The Student News Site of Rock Bridge High School

Bearing News

A Tribe Called Quest’s magical return

A Tribe Called Quests magical return

It’s hard not to feel a flood of gratitude for the mere existence of A Tribe Called Quest’s new album. During the course of five albums and eight years, the hip-hop group accomplished effortlessly what few others could do: being consistently great.
With each sample pulled from some primordial, easygoing ether and the drums knocking insistently, the group always sounded like they’d been banging since the dawn of time. They are the definition of what makes “good hip-hop”—positive, jazzy, album-centric music —that has proved near-impossible to replicate. But the albums themselves are all  evergreen.
There isn’t a bad track in the Tribe’s catalog; there isn’t even a bad verse, which points to at least part of the secret of their success: the chemistry between emcees Malik “Phife Dawg” Tyler and Kamaal “Q-Tip” Fareed.
The tandem set the standard for rap duos, showing that great storytelling in rap comes out of quality teamwork. When one rappers line ended, the other picked up right where he left off, like an old married couple finishing each other’s sentences.
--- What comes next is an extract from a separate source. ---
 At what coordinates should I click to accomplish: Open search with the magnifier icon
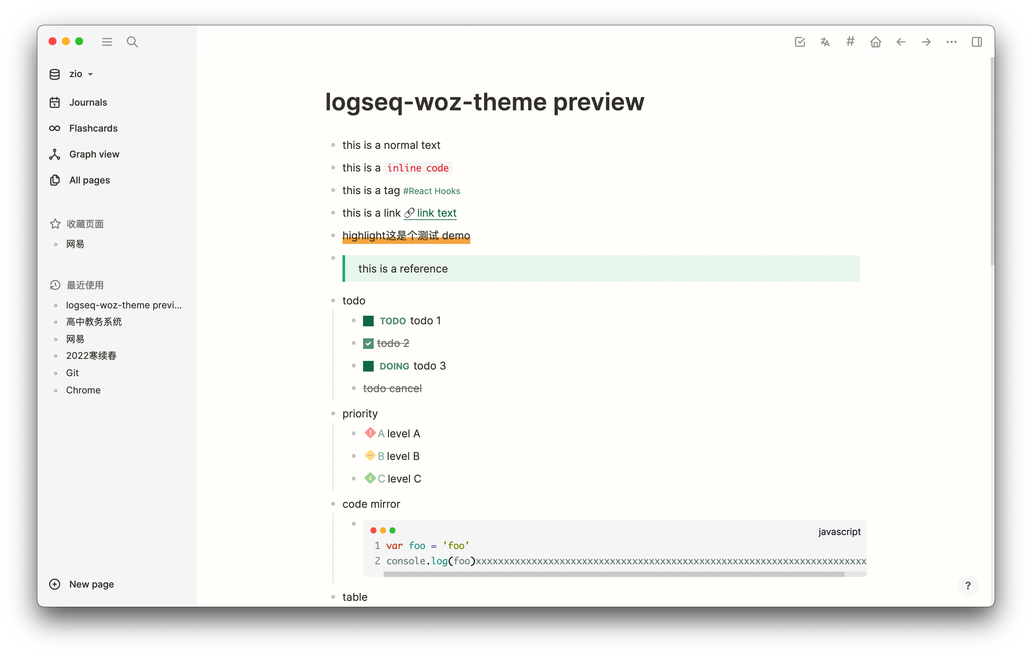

When the group disbanded in the late ’90s, there was no expectation of a reunion, and any faint hope disappeared completely when Phife died earlier this year on March 22. We Got It From Here… Thank You 4 Your Service, then, is something of a miracle. More than that, it’s great music. The album is an unexpected victory lap by Tip, Phife, producer Ali Shaheed Muhammad, and estranged founding member Jarobi White.
Q-Tip’s presence looms large here. The 2011 documentary Beats, Rhymes & Life strongly suggested that Q-Tip’s rising stardom outside of the group led to Tribe’s disbandment, a theory corroborated by Tip’s post-Tribe records, which forged boldly into pop, fusion freak-outs, and lots of neo-soul. Sonically, We Got It From Here picks up not where the last Tribe record left off but where the last Q-Tip solo record, The Renaissance, did: a sinuous sound collage pulling much more from ’90s and ’00s R&B than it does Low End Theory boom-bap. It works, though.
The group continues to pave new roads for contemporary hip-hop, which includes opening the album up to non-rap artists that lended their musical talents to the album.  As harrowing as the notion of Jack White and Elton John cameos may be for true-school Tribe heads, their sonic embellishments come together with Tip’s production to create some of the best songs on the album like “Melatonin” and “Wall of Sound.” It’s warm, intensely musical stuff—much like everything Q-Tip has released in the past decade—but it’s a fitting frame for an ode to a lifelong friend.
The record serves another purpose for the rest of us, though, coming as it does three days after a presidential election opposed by the majority of the electorate. The album is utterly haunted, not just by Phife, who is captured here with the full triumphant glow of his lyrical powers intact, but by us, the listeners who may well have interpreted the record under profoundly different circumstances.
How might Tip’s offhand references to a female president sound in that other world? “The Space Program,” hook implores us to “go left and not right,” flips from howl of protest to champagne toast. The album-closing “The Donald” might have been a kiss-off to the man of the original name, but under current circumstances it’s a discordant note of terror against an otherwise jubilant Phife verse.
We won’t ever know what this album might’ve sounded like as the celebration music for the first weekend of a post-Trump era. Some things, alas, are final. The best we can do is follow the example set by Tip, Muhammad, and Jarobi, as well as the extended Tribe family assembled here: We get back to work. We finish what we started.